ISLAMABAD/ PHOENIX:  In a significant development, Arizona on Wednesday agreed to dismantle a wall of shipping containers along the Mexican border that came under intense criticism for being expensive, ecologically damaging and a stunted political project that failed to keep the migrants from entering the United States. 

Rusting containers

Earlier, Arizona’s Republican Governor Doug Ducey spent $90 million of taxpayers’ money lining up the rusting containers in his failed bid to stop the migrants from entering the US.

The corrugated containers, which snake for four miles in the US land like a vast stationary cargo train, divide the vital conservation area, which is also home to vulnerable species.

Now Ducey, who leaves office next year, will issue orders to remove 915 containers from the Coronado National Forest, according to AFP.
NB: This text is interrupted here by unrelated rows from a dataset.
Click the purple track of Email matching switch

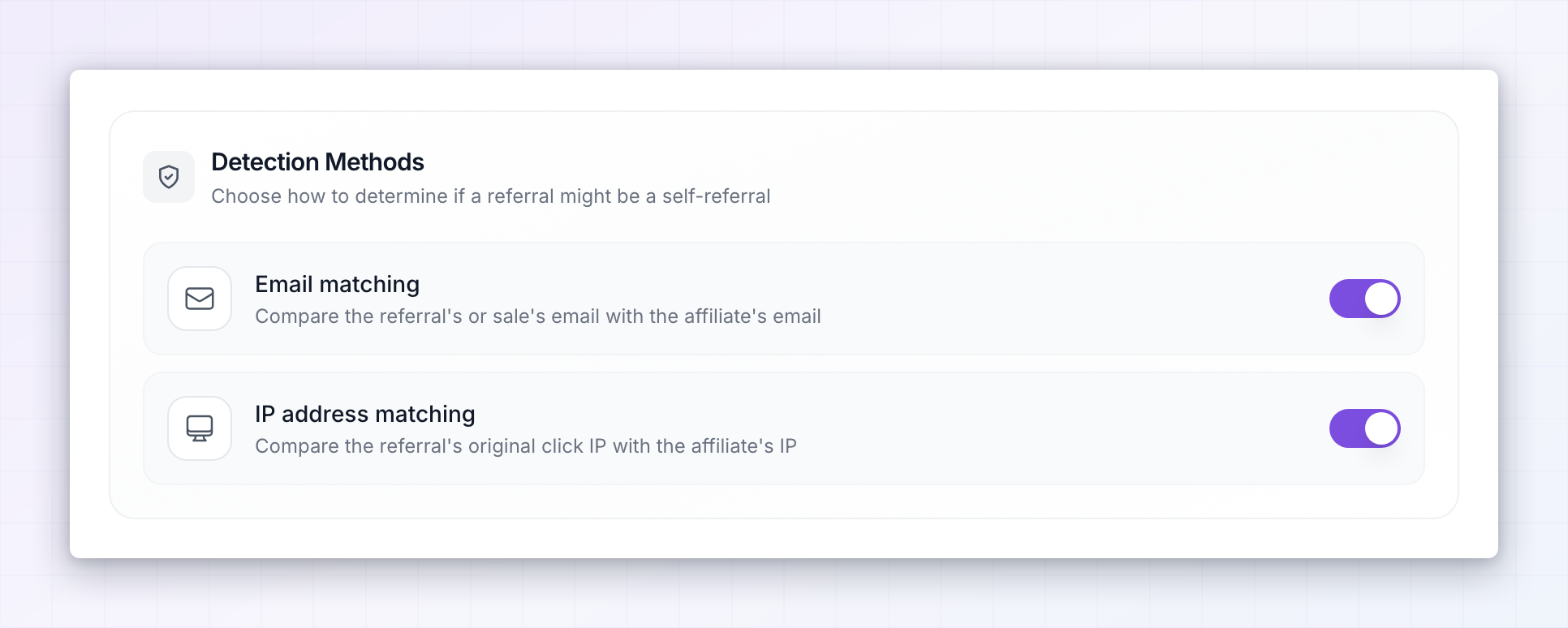click(1346, 299)

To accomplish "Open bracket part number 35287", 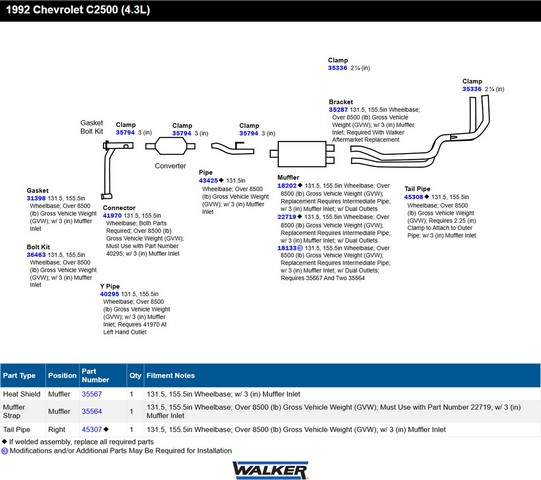I will pos(338,110).
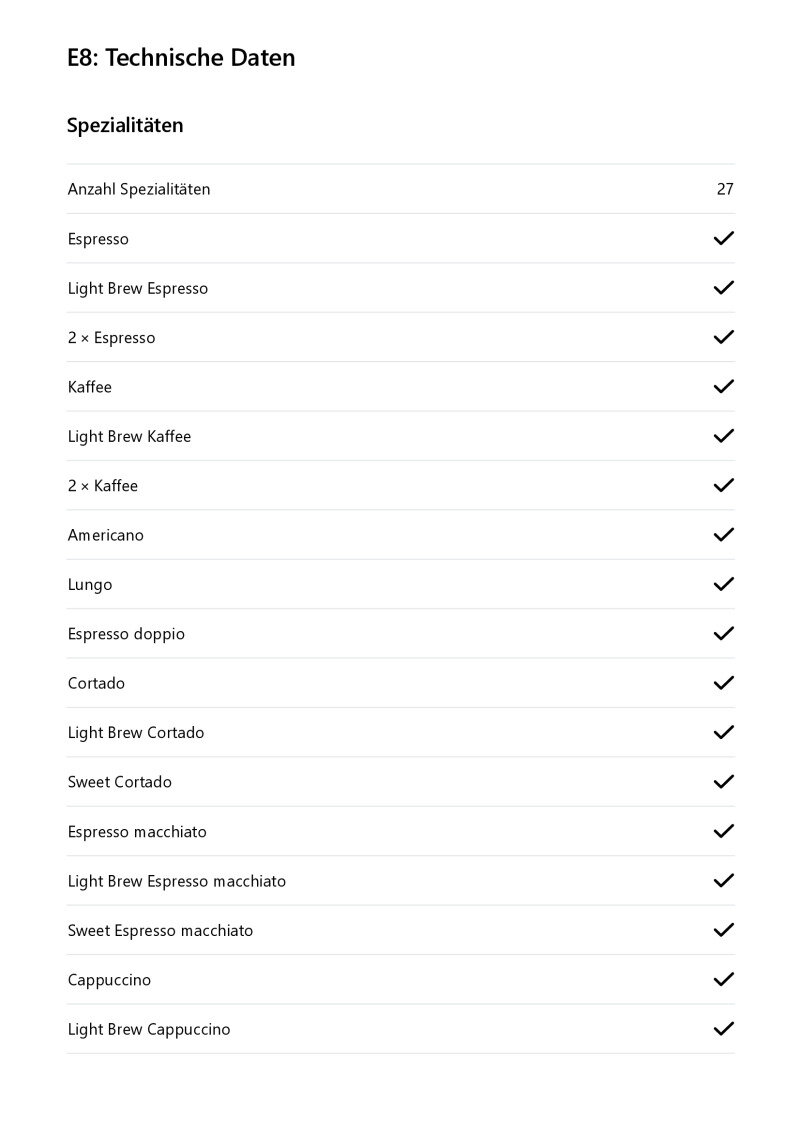
Task: Click the checkmark in the Cortado row
Action: (723, 683)
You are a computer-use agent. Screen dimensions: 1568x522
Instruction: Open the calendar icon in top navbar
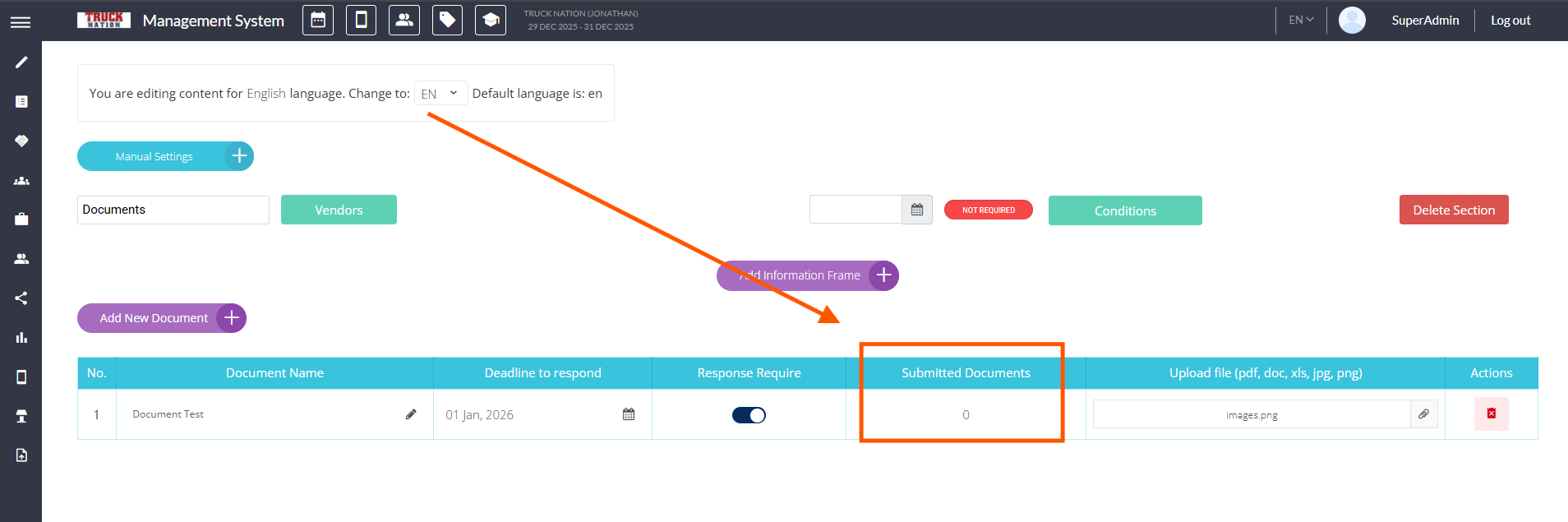[318, 21]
In an agreement reached on Wednesday with a federal government, Ducey said that the state would remove all the previously installed shipping containers and the associated equipment, including vehicles, materials and other objects, on lands along the Coronado National Forest.

Arizona shares around 370 miles of its border with Mexico, including environmental preservation places, national parks, military zones and indigenous reservations.

Before the containers arrived in Coronado National Forest, the wire fence had demarcated the border. It is an incredibly wild valley with no real urban population nearby, and it is a challenging part of a border for the migrants to cross.

The shipping containers were ineffective in stopping the migrants from entering the US.

The boxes do not line up in several areas because of uneven terrain, leaving gaps easily large enough for the person to walk through.